What criteria other than potential harm would you use to justify the difference in legal treatment? (Joe, I've seen you do a brilliant job of arguing a preposterous position on another thread. I am purposely trying very hard not to let you obscure this issue.)
0 Replies
 
joefromchicago
 
  1  
Reply Mon 5 Jan, 2004 11:37 am
OCCOM BILL wrote:
What criteria other than potential harm would you use to justify the difference in legal treatment?

Well, let's first figure out your position, Bill. If the law is required to treat similar harmful substances in a similar fashion, and potential harm is the only permissible criterion for making any distinction among substances, and alcohol is more harmful than marijuana, then your argument can either be for: (1) the legalization of marijuana; or (2) the criminalization of alcohol.

Now, it appears that you assume that alcohol should remain legal. Given the premises of your position, however, you cannot make this assumption without any justification. In other words, you first need to explain why alcohol should remain legal before you can use alcohol as the yardstick for measuring the acceptability of marijuana.

OCCOM BILL wrote:
(Joe, I've seen you do a brilliant job of arguing a preposterous position on another thread. I am purposely trying very hard not to let you obscure this issue.)

Uh ... thanks ... I think.
0 Replies
 
joefromchicago
 
  1  
Reply Mon 5 Jan, 2004 11:41 am
Frank Apisa wrote:
Frankly, I don't much think it matters whether or not marijana laws are hypocritical. I oppose them because they are an unnecessary infringement on the rights of individuals to use recreational drugs.

Where does one find these rights?

Frank Apisa wrote:
I happen also to consider them...counterproductive...or at very least, to lead to unintended consequences that exacerbate the problems of drug abuse, if only by using up so much of the treasury that could better be used to combat abuse problems in general.

Of course, the drug abuse problems that society currently faces are, one would suppose, kept in check by the current drug prohibitions.
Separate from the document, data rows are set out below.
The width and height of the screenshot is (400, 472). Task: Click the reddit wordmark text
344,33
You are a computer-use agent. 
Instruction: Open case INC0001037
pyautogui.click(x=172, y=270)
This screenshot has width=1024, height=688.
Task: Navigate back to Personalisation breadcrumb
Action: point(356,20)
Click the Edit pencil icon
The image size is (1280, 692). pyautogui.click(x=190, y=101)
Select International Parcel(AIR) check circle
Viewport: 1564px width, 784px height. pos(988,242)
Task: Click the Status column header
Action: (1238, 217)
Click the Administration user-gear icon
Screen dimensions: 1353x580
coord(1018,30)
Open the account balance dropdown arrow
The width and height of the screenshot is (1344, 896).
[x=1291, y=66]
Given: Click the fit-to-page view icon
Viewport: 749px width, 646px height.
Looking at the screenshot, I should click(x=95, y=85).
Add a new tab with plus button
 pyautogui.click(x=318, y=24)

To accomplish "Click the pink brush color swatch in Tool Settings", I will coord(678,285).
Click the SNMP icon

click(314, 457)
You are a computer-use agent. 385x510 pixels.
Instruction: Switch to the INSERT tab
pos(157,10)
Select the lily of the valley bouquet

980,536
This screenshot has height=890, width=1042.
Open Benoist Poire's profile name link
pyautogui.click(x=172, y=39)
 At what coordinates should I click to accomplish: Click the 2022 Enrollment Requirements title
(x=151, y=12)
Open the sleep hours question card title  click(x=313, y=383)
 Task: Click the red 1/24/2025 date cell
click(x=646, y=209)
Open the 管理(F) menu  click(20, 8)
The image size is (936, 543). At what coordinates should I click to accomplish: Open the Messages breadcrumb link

We simply don't know what the extent of the drug abuse problem would be in the event that the current prohibitions are relaxed or lifted.

Frank Apisa wrote:
And lastly, the rationales behind these laws really do not stand up to scrutiny.

Sez you.
0 Replies
 
OCCOM BILL
 
  1  
Reply Mon 5 Jan, 2004 11:53 am
joefromchicago wrote:
OCCOM BILL wrote:

Do you really think you can mount an argument to demonstrate Marijuana being illegal while Alcohol is not; doesn't constitute hypocrisy?

Yes.
This is the issue Joe. This is the challenge you accepted. Accordingly; I will not allow the debate to be expanded until you either prove or concede this point. To prove or disprove hypocrisy, it is irrelevant whether I think alcohol should be legal. Thus far I've seen no attempt to disprove this hypocrisy. Do you give up?

Ps. That other statement was indeed a compliment.
0 Replies
 
Frank Apisa
 
  1  
Reply Mon 5 Jan, 2004 12:07 pm
joefromchicago wrote:
Frank Apisa wrote:
Frankly, I don't much think it matters whether or not marijana laws are hypocritical. I oppose them because they are an unnecessary infringement on the rights of individuals to use recreational drugs.

Where does one find these rights?


In the same place one finds the right to eat oatmeal for breakfast, Joe.



Quote:
Frank Apisa wrote:
I happen also to consider them...counterproductive...or at very least, to lead to unintended consequences that exacerbate the problems of drug abuse, if only by using up so much of the treasury that could better be used to combat abuse problems in general.

Of course, the drug abuse problems that society currently faces are, one would suppose, kept in check by the current drug prohibitions. We simply don't know what the extent of the drug abuse problem would be in the event that the current prohibitions are relaxed or lifted.


Oops! You did what Bill has been accusing you of doing. Changing the subject.

We were talking about marijuana prohibitions -- not drug prohibitions in general.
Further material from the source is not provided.